Thursday, August 31, 2023

What Cornel West Means To Me

Dr. Cornel West

I understand the appeal of Cornel West’s long-shot Presidential candidacy. He’s a dynamic speaker and deep thinker, with decades of activism regarding American domestic power. Yet in his career as public intellectual and activist, West has never held elective office, with the compromises that entails. He’s never performed the kind of back-room logrolling that Lyndon Johnson used to pass the Civil Rights Act, or Obama used to pass Obamacare.

I’ve noticed two recent center-left political trends. On one hand, Democratic Party loyalists excoriate Cornel West voters and other idealists for stealing votes from the established party, and demands that everyone who opposes today’s Republican Party just shut up and fall in line behind Democratic leadership. On the other, massively online political gadflies claim supporting the Democratic Party means supporting the moribund duopoly that has controlled American politics since 1856.

Therefore I find myself in a difficult position. I appreciate those who condemn the Democratic Party and its willingness to concede almost everything, while the Republicans have become more rock-ribbed, doctrinaire, and intolerant. President Biden has accomplished more than I thought he would, but he also hasn’t accomplished enough, and he squandered the two-year window when Democrats controlled Congress, and could’ve raised the minimum wage or written down unjust debts.

My disgust with the duopoly, though, doesn’t translate into willingness to accept change for change’s sake. West’s idealistic presidential campaign doesn’t pass practical scrutiny for one reason: his party has no down-ballot strategy. West is currently the only declared candidate, at any level, for the newly founded People’s Party, which, like West himself, has no electoral experience whatsoever. The People's Party is the political equivalent of a toddler’s tantrum.

Left-wing and progressive protest parties love running complete political novices for President. Gus Hall ran four times on the Communist Party USA ticket in the 1970s and 1980s, despite, like West, only having experience as an activist. At least two-time Green Party nominee Jill Stein served one-and-a-half terms in the Town Meeting of Lexington, Massachusetts, so she wasn’t a complete neophyte. Stein is now a volunteer for Cornel West’s campaign.

Not that I can blame progressive candidates for focusing on the presidency. The broad center-left coalition notoriously doesn’t bother voting in midterm elections, though that trend might be reversing. Democratic voters often can’t be arsed with campaigns for school board, city council, and mayor. Republican-aligned paranoia, meanwhile, has made local elections, particularly school boards, influential doors into power—though again, that trend maybe faltering.

President Joe Biden

But while this trend is understandable, it’s no less troubling. Progressives want a unitary national executive, while ignoring the nuts-and-bolts aspects of local administration. They embrace a charismatic candidate who speaks their opinions back to them, unsullied by anything as secular as a voting record. Does this sound familiar yet? Not to besmirch Dr. West’s academic reputation and good name, but his supporters clearly want an antimatter Donald Trump.

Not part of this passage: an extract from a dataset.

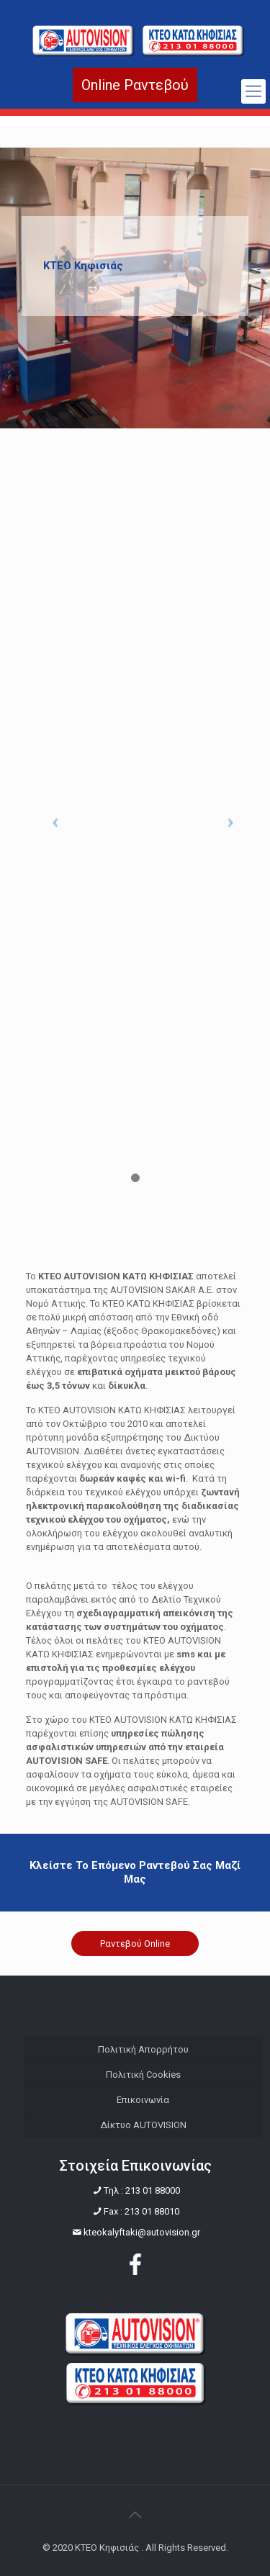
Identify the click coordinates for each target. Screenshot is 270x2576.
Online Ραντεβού (135, 85)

Or, dare I say, Barack Obama. Like many of my generation, I believed Obama’s high-minded campaign promises. Candidate Obama, like Candidate Trump, campaigned aggressively and stirred up high feelings among True Believers. But Americans keep forgetting the wide gulf between the campaign trail, where candidates speak their truths, and holding office. Besides Obamacare, accomplished in his first eighteen months, Obama’s legacy is mostly sad trombone noises from the West Wing.

Again, don’t misunderstand: I appreciate these supporters’ motivations. It’s discouraging watching former outsider candidates and firebrands like Alexandria Ocasio-Cortez turn into water-carriers for the calcifying establishment. But we have four years of evidence demonstrating what happens when Americans put a political neophyte in the Executive Branch. While I believe Dr. West has better judgement than Trump, both lack operatives skilled enough to enact their legislative agenda.

Without a down-ballot strategy, this campaign will only split the center-left coalition. Consider Britain, where the Conservative Party has held power continuously for thirteen years, despite remaining massively unpopular with the electorate. This happens, partly, because Britain has several third parties, mostly left-wing. In several constituencies, the center-left vote splits among up to seven candidates, letting Conservatives win with as little as 35% of the vote.

If Dr. West’s supporters could channel their energy into serious candidates, or even bother to show up to county-level Democratic Party meetings, they could sway the political landscape. Both mainstream American parties are dominated by septuagenarians, in no small part, because twenty-somethings don’t much participate in ground-level organizing. Unless it’s the presidency, young voters apparently don’t much care. Nothing will get better unless everyone starts caring.